##### Texte à lire #####
Communiqué de presse
CHAMBRES
(Destiné exclusivement à l'usage des médias. Document non officiel)
 

La Haye, 9 octobre 2001
P.I.S/ 628F


Jugement portant condamnation dans l’affaire « Čelebići » :

Hazim Delalić condamné à 18 ans d’emprisonnement
Esad Landžo condamné à 15 ans d’emprisonnement
Zdravko Mucić condamné à 9 ans d’emprisonnement

Vous trouverez ci-dessous le résumé du jugement portant condamnation lu par le Juge May, qui présidait la Chambre de première instance III, le mardi 9 octobre 2001.

« La présente audience est consacrée au prononcé des peines révisées ou rajustées par la Chambre de première instance en l'espèce. Ce qui suit est un résumé du jugement écrit et n'en fait pas partie.

Les accusés avaient été déclarés coupables en novembre 1998 à l'issue d'un procès dont a connu la Chambre de première instance II. La Chambre d'appel a par la suite fait droit aux appels interjetés de la condamnation et de la peine et elle a renvoyé la question de la révision éventuelle des peines prononcées en première instance à l'encontre des trois accusés à une Chambre de première instance.
##### Relevés #####
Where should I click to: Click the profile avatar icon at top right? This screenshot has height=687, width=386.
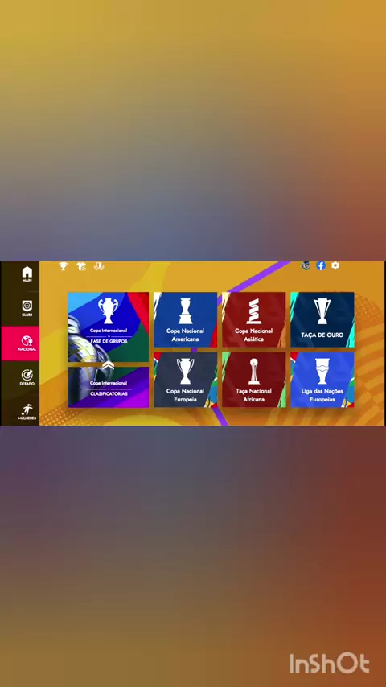click(306, 265)
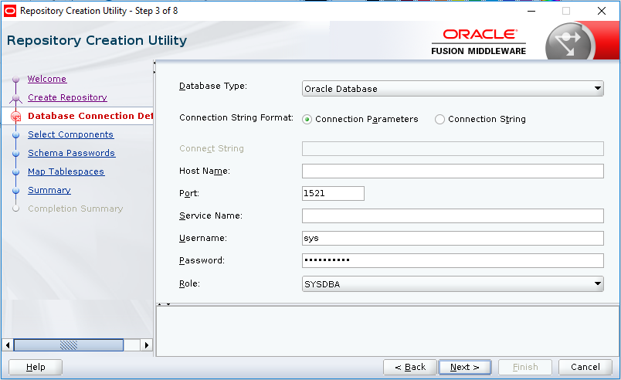The image size is (621, 380).
Task: Navigate to Schema Passwords step
Action: click(x=71, y=153)
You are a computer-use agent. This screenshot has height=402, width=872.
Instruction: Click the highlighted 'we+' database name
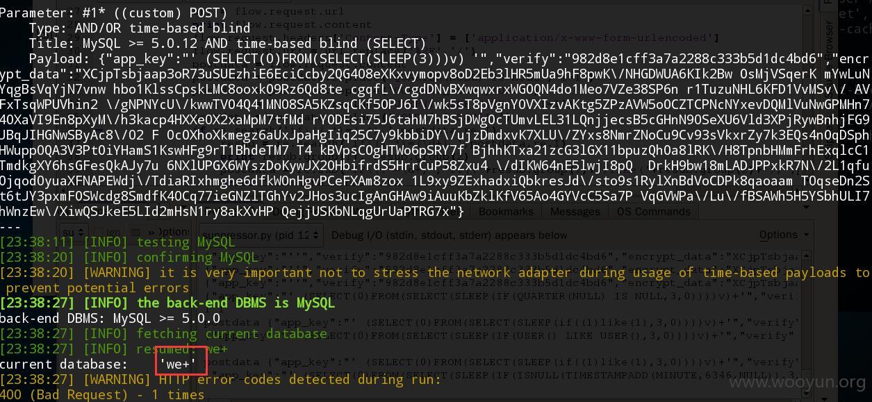178,364
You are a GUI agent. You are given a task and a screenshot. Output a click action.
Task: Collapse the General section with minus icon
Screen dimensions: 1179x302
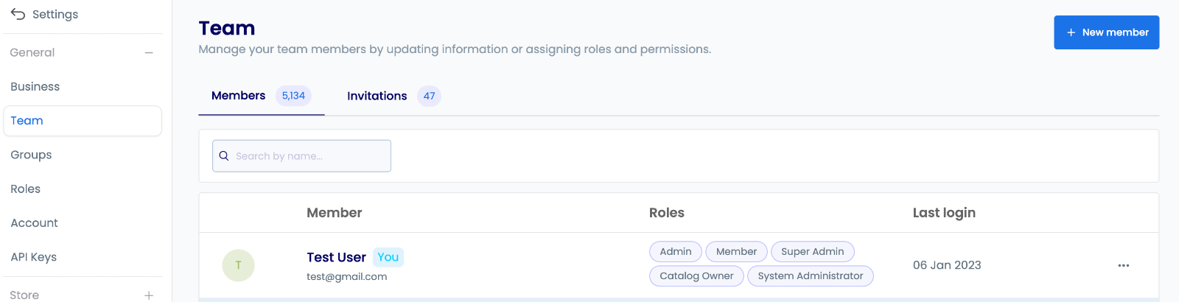(x=149, y=53)
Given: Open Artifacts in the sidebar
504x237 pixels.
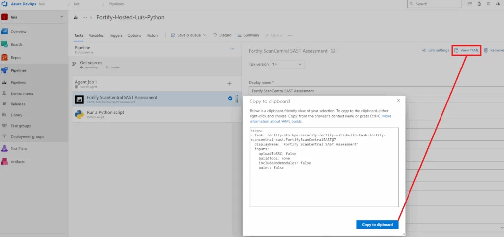Looking at the screenshot, I should click(x=17, y=162).
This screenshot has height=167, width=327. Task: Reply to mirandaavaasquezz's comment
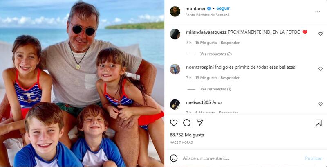[x=230, y=43]
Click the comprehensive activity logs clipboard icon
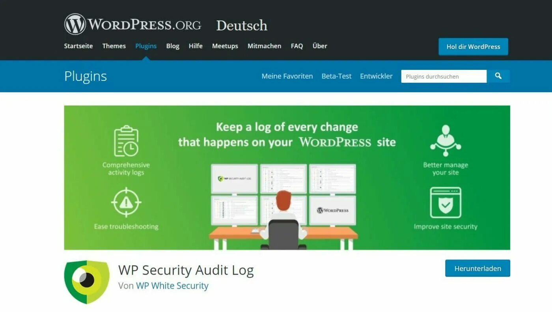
#####
Répondez à ces questions d'après le communiqué de presse :
1. À combien d'années d'emprisonnement Esad Landžo a-t-il été condamné ?
2. Qui a lu le résumé du jugement le 9 octobre 2001 ?
3. En quel mois et en quelle année les accusés avaient-ils été déclarés coupables ?

- Corrigé:
1. À 15 ans d'emprisonnement.
2. Le Juge May, qui présidait la Chambre de première instance III.
3. En novembre 1998.